> **Your instructions**: Take the entries below and retype them exactly.

> **Provided material**:

%%

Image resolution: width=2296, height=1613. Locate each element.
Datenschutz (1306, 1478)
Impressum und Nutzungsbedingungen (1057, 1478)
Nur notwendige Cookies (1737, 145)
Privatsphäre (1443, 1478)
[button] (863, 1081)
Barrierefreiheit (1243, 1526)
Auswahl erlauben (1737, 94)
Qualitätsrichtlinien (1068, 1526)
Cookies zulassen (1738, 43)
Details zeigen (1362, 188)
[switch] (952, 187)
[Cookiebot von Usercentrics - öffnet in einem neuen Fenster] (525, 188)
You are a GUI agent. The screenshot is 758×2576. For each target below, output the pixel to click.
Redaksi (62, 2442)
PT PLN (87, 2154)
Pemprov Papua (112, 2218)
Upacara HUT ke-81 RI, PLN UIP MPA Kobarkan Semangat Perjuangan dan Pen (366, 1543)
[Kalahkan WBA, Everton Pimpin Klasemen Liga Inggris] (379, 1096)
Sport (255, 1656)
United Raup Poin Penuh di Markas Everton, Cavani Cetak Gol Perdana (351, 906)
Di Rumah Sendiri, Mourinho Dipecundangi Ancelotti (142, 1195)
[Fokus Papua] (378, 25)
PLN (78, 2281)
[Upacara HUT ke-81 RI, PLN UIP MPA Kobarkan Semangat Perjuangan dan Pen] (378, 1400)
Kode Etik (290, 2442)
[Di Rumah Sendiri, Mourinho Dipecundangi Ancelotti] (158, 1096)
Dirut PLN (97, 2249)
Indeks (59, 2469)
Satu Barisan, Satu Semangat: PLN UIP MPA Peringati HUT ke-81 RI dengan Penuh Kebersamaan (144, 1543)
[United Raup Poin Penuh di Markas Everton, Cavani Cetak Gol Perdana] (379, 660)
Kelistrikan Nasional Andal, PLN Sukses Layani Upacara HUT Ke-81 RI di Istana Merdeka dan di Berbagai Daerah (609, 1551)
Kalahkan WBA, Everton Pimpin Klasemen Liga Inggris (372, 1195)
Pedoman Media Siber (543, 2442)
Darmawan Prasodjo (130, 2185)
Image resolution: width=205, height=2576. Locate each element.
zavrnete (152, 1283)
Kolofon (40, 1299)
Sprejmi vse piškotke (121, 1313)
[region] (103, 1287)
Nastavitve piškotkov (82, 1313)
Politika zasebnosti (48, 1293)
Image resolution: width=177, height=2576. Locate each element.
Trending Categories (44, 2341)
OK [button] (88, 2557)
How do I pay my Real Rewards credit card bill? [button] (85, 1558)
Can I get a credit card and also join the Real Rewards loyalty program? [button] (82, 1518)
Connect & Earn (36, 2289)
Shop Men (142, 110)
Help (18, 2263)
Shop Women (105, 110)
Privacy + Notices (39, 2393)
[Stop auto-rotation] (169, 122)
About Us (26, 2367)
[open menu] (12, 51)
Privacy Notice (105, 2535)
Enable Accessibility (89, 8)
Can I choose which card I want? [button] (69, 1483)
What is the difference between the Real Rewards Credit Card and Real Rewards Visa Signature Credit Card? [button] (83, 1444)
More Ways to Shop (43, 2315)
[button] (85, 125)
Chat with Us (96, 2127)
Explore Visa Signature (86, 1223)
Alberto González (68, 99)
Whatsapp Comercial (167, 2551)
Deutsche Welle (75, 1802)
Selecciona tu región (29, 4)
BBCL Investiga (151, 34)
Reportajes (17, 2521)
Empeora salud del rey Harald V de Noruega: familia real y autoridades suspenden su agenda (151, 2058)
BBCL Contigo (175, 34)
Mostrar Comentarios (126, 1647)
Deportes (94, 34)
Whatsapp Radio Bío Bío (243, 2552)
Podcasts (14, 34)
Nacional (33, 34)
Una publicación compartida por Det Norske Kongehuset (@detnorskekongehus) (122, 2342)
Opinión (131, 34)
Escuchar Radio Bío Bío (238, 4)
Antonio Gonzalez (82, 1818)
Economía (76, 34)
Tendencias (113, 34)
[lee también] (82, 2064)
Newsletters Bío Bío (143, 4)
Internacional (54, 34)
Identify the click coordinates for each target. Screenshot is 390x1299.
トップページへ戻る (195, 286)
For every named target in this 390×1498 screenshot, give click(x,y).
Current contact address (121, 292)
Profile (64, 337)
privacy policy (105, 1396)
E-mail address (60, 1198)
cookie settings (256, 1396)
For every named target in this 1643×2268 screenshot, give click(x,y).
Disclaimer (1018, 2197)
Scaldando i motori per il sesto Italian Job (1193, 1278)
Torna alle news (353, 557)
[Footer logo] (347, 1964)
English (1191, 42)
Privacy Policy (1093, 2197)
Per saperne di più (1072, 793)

%%

> **Answer space**:
Image resolution: width=2296, height=1613. Locate each element.
Datenschutz (1306, 1478)
Impressum und Nutzungsbedingungen (1057, 1478)
Nur notwendige Cookies (1737, 145)
Privatsphäre (1443, 1478)
[button] (863, 1081)
Barrierefreiheit (1243, 1526)
Auswahl erlauben (1737, 94)
Qualitätsrichtlinien (1068, 1526)
Cookies zulassen (1738, 43)
Details zeigen (1362, 188)
[switch] (952, 187)
[Cookiebot von Usercentrics - öffnet in einem neuen Fenster] (525, 188)
You are a GUI agent. The screenshot is 758×2576. For each target below, output the pixel to click.
Redaksi (62, 2442)
PT PLN (87, 2154)
Pemprov Papua (112, 2218)
Upacara HUT ke-81 RI, PLN UIP MPA Kobarkan Semangat Perjuangan dan Pen (366, 1543)
[Kalahkan WBA, Everton Pimpin Klasemen Liga Inggris] (379, 1096)
Sport (255, 1656)
United Raup Poin Penuh di Markas Everton, Cavani Cetak Gol Perdana (351, 906)
Di Rumah Sendiri, Mourinho Dipecundangi Ancelotti (142, 1195)
[Fokus Papua] (378, 25)
PLN (78, 2281)
[Upacara HUT ke-81 RI, PLN UIP MPA Kobarkan Semangat Perjuangan dan Pen] (378, 1400)
Kode Etik (290, 2442)
[Di Rumah Sendiri, Mourinho Dipecundangi Ancelotti] (158, 1096)
Dirut PLN (97, 2249)
Indeks (59, 2469)
Satu Barisan, Satu Semangat: PLN UIP MPA Peringati HUT ke-81 RI dengan Penuh Kebersamaan (144, 1543)
[United Raup Poin Penuh di Markas Everton, Cavani Cetak Gol Perdana] (379, 660)
Kelistrikan Nasional Andal, PLN Sukses Layani Upacara HUT Ke-81 RI di Istana Merdeka dan di Berbagai Daerah (609, 1551)
Kalahkan WBA, Everton Pimpin Klasemen Liga Inggris (372, 1195)
Pedoman Media Siber (543, 2442)
Darmawan Prasodjo (130, 2185)
Image resolution: width=205, height=2576. Locate each element.
zavrnete (152, 1283)
Kolofon (40, 1299)
Sprejmi vse piškotke (121, 1313)
[region] (103, 1287)
Nastavitve piškotkov (82, 1313)
Politika zasebnosti (48, 1293)
Image resolution: width=177, height=2576. Locate each element.
Trending Categories (44, 2341)
OK [button] (88, 2557)
How do I pay my Real Rewards credit card bill? [button] (85, 1558)
Can I get a credit card and also join the Real Rewards loyalty program? [button] (82, 1518)
Connect & Earn (36, 2289)
Shop Men (142, 110)
Help (18, 2263)
Shop Women (105, 110)
Privacy + Notices (39, 2393)
[Stop auto-rotation] (169, 122)
About Us (26, 2367)
[open menu] (12, 51)
Privacy Notice (105, 2535)
Enable Accessibility (89, 8)
Can I choose which card I want? [button] (69, 1483)
What is the difference between the Real Rewards Credit Card and Real Rewards Visa Signature Credit Card? [button] (83, 1444)
More Ways to Shop (43, 2315)
[button] (85, 125)
Chat with Us (96, 2127)
Explore Visa Signature (86, 1223)
Alberto González (68, 99)
Whatsapp Comercial (167, 2551)
Deutsche Welle (75, 1802)
Selecciona tu región (29, 4)
BBCL Investiga (151, 34)
Reportajes (17, 2521)
Empeora salud del rey Harald V de Noruega: familia real y autoridades suspenden su agenda (151, 2058)
BBCL Contigo (175, 34)
Mostrar Comentarios (126, 1647)
Deportes (94, 34)
Whatsapp Radio Bío Bío (243, 2552)
Podcasts (14, 34)
Nacional (33, 34)
Una publicación compartida por Det Norske Kongehuset (@detnorskekongehus) (122, 2342)
Opinión (131, 34)
Escuchar Radio Bío Bío (238, 4)
Antonio Gonzalez (82, 1818)
Economía (76, 34)
Tendencias (113, 34)
[lee también] (82, 2064)
Newsletters Bío Bío (143, 4)
Internacional (54, 34)
Identify the click coordinates for each target. Screenshot is 390x1299.
トップページへ戻る (195, 286)
For every named target in this 390×1498 screenshot, give click(x,y).
Current contact address (121, 292)
Profile (64, 337)
privacy policy (105, 1396)
E-mail address (60, 1198)
cookie settings (256, 1396)
For every named target in this 1643×2268 screenshot, give click(x,y).
Disclaimer (1018, 2197)
Scaldando i motori per il sesto Italian Job (1193, 1278)
Torna alle news (353, 557)
[Footer logo] (347, 1964)
English (1191, 42)
Privacy Policy (1093, 2197)
Per saperne di più (1072, 793)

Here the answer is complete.